TASK OBJECTIVE: From first line to last, the records below are to be duplicated exactly.

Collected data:
────────────────

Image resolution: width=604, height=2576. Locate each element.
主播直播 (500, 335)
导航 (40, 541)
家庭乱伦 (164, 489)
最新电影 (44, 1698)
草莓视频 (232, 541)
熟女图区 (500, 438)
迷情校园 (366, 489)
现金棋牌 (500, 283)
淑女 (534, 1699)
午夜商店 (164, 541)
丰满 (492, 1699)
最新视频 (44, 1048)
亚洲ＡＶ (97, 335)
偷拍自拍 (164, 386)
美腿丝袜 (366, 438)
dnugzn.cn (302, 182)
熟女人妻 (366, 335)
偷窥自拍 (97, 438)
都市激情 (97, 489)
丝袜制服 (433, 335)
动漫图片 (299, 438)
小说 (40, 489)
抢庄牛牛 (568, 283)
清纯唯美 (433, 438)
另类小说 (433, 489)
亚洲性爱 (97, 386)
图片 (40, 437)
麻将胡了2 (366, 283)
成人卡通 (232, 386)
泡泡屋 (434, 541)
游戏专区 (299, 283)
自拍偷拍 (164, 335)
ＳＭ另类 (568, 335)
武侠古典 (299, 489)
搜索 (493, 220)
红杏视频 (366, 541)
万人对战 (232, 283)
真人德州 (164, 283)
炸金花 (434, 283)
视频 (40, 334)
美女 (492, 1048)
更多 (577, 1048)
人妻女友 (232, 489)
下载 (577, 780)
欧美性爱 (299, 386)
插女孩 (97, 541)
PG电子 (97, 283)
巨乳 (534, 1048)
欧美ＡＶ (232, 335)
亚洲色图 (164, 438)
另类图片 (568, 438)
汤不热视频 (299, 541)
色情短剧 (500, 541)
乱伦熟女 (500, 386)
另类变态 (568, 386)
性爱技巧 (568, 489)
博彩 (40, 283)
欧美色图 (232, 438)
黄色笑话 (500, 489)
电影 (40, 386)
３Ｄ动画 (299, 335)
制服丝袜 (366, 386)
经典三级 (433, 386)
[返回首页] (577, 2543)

────────────────

SOLUTION TO THIS PROBLEM:
Image resolution: width=604, height=2576. Locate each element.
主播直播 (500, 335)
导航 (40, 541)
家庭乱伦 (164, 489)
最新电影 (44, 1698)
草莓视频 (232, 541)
熟女图区 (500, 438)
迷情校园 (366, 489)
现金棋牌 (500, 283)
淑女 (534, 1699)
午夜商店 (164, 541)
丰满 (492, 1699)
最新视频 (44, 1048)
亚洲ＡＶ (97, 335)
偷拍自拍 (164, 386)
美腿丝袜 (366, 438)
dnugzn.cn (302, 182)
熟女人妻 (366, 335)
偷窥自拍 (97, 438)
都市激情 (97, 489)
丝袜制服 (433, 335)
动漫图片 (299, 438)
小说 (40, 489)
抢庄牛牛 (568, 283)
清纯唯美 (433, 438)
另类小说 (433, 489)
亚洲性爱 (97, 386)
图片 (40, 437)
麻将胡了2 (366, 283)
成人卡通 (232, 386)
泡泡屋 (434, 541)
游戏专区 (299, 283)
自拍偷拍 (164, 335)
ＳＭ另类 (568, 335)
武侠古典 (299, 489)
搜索 (493, 220)
红杏视频 (366, 541)
万人对战 (232, 283)
真人德州 (164, 283)
炸金花 (434, 283)
视频 (40, 334)
美女 (492, 1048)
更多 (577, 1048)
人妻女友 (232, 489)
下载 (577, 780)
欧美性爱 (299, 386)
插女孩 (97, 541)
PG电子 (97, 283)
巨乳 (534, 1048)
欧美ＡＶ (232, 335)
亚洲色图 (164, 438)
另类图片 (568, 438)
汤不热视频 (299, 541)
色情短剧 (500, 541)
乱伦熟女 (500, 386)
另类变态 (568, 386)
性爱技巧 (568, 489)
博彩 (40, 283)
欧美色图 (232, 438)
黄色笑话 (500, 489)
电影 (40, 386)
３Ｄ动画 (299, 335)
制服丝袜 (366, 386)
经典三级 (433, 386)
[返回首页] (577, 2543)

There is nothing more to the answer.